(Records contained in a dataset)
»»

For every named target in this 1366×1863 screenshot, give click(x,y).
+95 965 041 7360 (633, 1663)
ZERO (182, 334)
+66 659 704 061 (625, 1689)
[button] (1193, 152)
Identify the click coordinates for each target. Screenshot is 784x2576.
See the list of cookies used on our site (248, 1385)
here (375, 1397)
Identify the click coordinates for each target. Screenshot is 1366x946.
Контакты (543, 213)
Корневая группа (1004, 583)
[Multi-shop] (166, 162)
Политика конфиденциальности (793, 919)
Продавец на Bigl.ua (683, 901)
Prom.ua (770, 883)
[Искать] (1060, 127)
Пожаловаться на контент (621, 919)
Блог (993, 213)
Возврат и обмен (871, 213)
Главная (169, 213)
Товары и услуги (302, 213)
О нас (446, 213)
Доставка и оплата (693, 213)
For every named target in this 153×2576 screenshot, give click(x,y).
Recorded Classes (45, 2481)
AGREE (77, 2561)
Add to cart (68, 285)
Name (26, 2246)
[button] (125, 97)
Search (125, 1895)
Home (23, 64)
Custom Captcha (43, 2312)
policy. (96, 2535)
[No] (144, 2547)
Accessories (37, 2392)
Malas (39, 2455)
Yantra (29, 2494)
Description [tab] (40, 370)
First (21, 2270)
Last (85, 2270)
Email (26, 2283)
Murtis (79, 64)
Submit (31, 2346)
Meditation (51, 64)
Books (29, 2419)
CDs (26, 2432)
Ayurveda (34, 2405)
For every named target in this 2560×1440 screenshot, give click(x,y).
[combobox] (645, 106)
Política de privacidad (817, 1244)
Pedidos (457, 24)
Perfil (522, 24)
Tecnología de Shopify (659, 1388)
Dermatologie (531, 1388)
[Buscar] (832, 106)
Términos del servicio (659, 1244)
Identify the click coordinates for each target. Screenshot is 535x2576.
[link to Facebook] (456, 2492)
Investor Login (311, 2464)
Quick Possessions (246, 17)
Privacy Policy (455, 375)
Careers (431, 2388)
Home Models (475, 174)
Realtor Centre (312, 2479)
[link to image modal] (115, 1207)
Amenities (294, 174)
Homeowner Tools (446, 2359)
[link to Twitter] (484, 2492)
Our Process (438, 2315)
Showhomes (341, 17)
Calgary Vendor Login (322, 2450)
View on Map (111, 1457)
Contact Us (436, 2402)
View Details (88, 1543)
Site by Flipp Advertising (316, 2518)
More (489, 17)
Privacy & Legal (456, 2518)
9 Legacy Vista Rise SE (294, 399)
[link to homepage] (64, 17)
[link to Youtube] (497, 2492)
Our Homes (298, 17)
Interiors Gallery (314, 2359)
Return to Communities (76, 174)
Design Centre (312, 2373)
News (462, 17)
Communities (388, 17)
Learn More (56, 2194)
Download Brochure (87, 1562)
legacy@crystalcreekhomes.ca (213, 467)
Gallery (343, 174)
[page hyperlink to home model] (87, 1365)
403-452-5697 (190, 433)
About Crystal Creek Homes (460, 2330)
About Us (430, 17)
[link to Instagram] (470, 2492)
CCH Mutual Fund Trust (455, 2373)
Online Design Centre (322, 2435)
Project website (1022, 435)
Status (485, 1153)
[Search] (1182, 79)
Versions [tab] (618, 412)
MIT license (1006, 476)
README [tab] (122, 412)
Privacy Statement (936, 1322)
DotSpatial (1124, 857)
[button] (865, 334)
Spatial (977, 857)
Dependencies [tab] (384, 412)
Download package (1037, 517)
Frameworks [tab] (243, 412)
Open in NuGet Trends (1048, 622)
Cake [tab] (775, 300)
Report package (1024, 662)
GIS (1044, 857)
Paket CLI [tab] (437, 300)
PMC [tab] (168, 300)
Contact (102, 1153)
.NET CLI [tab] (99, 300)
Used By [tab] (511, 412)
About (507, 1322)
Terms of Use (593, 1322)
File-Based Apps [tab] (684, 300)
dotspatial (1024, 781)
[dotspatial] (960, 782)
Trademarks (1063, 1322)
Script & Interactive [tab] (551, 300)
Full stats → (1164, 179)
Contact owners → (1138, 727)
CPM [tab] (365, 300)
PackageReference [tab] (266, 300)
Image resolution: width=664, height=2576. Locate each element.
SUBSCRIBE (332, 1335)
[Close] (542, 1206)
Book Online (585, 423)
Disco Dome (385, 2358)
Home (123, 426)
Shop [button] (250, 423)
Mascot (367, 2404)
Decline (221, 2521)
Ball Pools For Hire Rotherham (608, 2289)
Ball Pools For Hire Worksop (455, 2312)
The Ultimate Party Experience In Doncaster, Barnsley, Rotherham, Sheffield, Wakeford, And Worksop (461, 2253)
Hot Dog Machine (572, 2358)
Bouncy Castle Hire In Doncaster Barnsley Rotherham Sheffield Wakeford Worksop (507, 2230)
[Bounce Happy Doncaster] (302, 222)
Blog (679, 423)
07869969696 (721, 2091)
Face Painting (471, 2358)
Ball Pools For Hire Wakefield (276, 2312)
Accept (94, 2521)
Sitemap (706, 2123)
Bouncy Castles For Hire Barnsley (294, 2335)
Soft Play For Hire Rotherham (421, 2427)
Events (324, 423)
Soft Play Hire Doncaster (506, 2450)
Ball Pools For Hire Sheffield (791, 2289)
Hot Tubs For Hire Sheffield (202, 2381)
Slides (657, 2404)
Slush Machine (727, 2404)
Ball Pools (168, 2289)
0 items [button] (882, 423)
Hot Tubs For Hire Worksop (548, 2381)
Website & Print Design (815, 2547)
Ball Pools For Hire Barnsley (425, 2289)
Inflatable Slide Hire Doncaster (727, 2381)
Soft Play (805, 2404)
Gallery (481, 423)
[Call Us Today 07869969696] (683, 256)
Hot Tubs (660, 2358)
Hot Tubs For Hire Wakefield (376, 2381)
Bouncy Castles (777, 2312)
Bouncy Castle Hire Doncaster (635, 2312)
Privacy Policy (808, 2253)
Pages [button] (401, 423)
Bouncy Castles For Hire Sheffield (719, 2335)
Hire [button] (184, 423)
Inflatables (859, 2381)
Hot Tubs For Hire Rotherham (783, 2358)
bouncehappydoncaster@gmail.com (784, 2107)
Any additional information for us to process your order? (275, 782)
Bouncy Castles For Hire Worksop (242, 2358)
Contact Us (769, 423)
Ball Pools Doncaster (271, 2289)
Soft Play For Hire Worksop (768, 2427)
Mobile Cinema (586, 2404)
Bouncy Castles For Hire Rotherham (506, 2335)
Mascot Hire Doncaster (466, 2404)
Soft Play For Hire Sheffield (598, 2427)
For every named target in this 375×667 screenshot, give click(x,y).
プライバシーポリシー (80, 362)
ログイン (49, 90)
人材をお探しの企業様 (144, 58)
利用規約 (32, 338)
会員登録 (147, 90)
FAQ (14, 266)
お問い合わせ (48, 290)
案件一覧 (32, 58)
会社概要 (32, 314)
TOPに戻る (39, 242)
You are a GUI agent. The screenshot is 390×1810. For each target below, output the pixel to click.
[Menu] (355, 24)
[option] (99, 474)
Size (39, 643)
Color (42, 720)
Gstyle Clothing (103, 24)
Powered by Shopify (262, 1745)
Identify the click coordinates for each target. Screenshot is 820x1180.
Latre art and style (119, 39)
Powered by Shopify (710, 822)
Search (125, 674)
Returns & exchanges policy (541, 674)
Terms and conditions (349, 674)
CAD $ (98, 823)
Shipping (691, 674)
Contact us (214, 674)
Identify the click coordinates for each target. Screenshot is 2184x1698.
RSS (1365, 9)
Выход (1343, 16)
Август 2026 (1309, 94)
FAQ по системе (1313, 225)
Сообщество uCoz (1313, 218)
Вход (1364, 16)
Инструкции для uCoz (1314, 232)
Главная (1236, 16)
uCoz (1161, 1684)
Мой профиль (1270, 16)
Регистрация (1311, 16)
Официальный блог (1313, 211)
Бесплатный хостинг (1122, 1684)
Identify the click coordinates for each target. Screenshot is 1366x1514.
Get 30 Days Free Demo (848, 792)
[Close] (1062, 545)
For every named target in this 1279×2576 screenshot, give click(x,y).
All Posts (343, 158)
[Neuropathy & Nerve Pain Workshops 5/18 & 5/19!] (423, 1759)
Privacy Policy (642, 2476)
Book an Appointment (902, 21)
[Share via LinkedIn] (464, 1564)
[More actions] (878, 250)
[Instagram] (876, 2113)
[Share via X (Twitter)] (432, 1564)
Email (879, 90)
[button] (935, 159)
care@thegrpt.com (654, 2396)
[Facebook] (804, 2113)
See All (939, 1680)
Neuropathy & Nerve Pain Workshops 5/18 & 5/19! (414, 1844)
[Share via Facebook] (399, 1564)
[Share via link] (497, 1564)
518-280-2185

««

◆ **What the task requires**:
What must be returned is the line with "For every named target in this 1279×2576" plus every line after it to the end of the entries, exactly as they appear.

◆ **Output**:
For every named target in this 1279×2576 screenshot, give click(x,y).
All Posts (343, 158)
[Neuropathy & Nerve Pain Workshops 5/18 & 5/19!] (423, 1759)
Privacy Policy (642, 2476)
Book an Appointment (902, 21)
[Share via LinkedIn] (464, 1564)
[More actions] (878, 250)
[Instagram] (876, 2113)
[Share via X (Twitter)] (432, 1564)
Email (879, 90)
[button] (935, 159)
care@thegrpt.com (654, 2396)
[Facebook] (804, 2113)
See All (939, 1680)
Neuropathy & Nerve Pain Workshops 5/18 & 5/19! (414, 1844)
[Share via Facebook] (399, 1564)
[Share via link] (497, 1564)
518-280-2185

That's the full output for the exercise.